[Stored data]
○ ○ ○ ○ ○ ○ ○
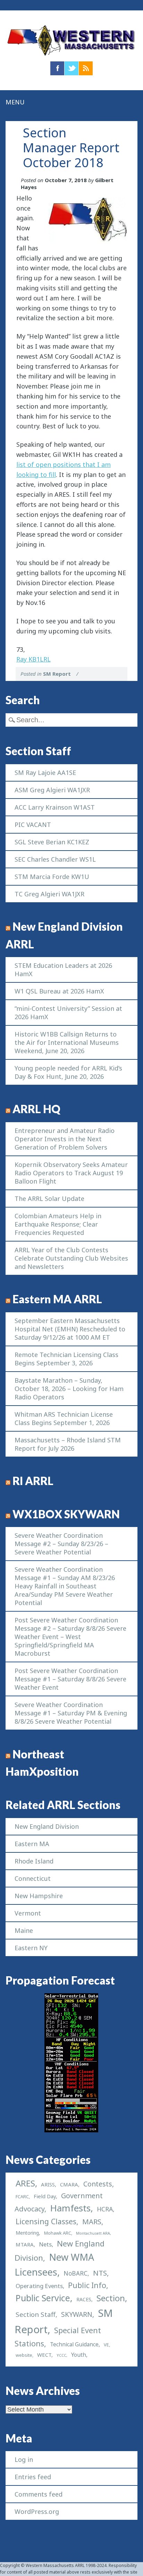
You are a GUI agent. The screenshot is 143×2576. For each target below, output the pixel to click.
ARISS (48, 2184)
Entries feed (33, 2477)
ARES (25, 2183)
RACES (83, 2299)
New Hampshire (39, 1896)
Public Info (87, 2285)
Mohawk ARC (57, 2233)
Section (110, 2298)
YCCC (61, 2355)
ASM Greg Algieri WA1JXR (52, 790)
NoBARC (75, 2273)
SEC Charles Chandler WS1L (55, 859)
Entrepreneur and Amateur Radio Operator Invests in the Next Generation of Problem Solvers (65, 1138)
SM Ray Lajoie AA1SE (45, 772)
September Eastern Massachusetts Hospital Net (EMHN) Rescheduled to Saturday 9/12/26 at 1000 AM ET (70, 1328)
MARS (91, 2221)
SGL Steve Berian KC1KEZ (52, 842)
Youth (78, 2355)
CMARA (69, 2184)
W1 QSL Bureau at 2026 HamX (59, 991)
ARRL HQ (36, 1109)
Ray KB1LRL (33, 659)
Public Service (43, 2298)
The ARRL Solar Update (49, 1198)
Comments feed (38, 2494)
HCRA (105, 2209)
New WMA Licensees (54, 2264)
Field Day (45, 2196)
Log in (24, 2459)
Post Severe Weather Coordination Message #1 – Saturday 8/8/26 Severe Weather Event (70, 1678)
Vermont (28, 1913)
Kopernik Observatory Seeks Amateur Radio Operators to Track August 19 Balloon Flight (71, 1172)
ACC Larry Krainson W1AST (55, 807)
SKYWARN (76, 2314)
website (24, 2355)
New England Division (47, 1826)
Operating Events (39, 2286)
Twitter (71, 68)
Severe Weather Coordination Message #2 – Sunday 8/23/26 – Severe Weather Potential (61, 1543)
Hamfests (70, 2208)
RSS (86, 68)
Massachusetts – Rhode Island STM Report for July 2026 (68, 1444)
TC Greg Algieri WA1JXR (49, 894)
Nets (45, 2244)
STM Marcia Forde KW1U (52, 876)
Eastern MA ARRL (57, 1299)
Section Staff (36, 2314)
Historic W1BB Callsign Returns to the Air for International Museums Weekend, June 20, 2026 (67, 1042)
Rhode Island (34, 1861)
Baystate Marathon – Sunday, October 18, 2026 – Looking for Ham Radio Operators (69, 1388)
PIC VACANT (33, 824)
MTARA (25, 2244)
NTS (100, 2273)
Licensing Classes (46, 2221)
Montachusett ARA (93, 2233)
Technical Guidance (74, 2344)
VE (106, 2345)
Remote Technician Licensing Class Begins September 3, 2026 (66, 1358)
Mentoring (27, 2232)
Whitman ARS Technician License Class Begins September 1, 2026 (64, 1418)
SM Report (57, 673)
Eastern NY (31, 1948)
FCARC (22, 2197)
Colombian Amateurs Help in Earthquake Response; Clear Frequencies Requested (58, 1224)
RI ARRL (32, 1480)
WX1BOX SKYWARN (66, 1514)
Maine (24, 1930)
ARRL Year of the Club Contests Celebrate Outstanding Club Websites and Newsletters (71, 1258)
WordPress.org (37, 2511)
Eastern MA (32, 1844)
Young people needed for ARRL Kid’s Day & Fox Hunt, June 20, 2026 (68, 1072)
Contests (97, 2184)
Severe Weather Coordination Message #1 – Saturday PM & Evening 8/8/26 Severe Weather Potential (71, 1712)
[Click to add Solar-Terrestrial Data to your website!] (71, 2130)
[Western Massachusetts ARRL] (71, 56)
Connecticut (33, 1878)
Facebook (57, 68)
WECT (44, 2354)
○ ○ ○ ○ ○ ○ ○
• [EXERCISE]:
Go through the data above and tally every line that includes "Operators". State only the total.

• [REPLY TO THE TASK]:
2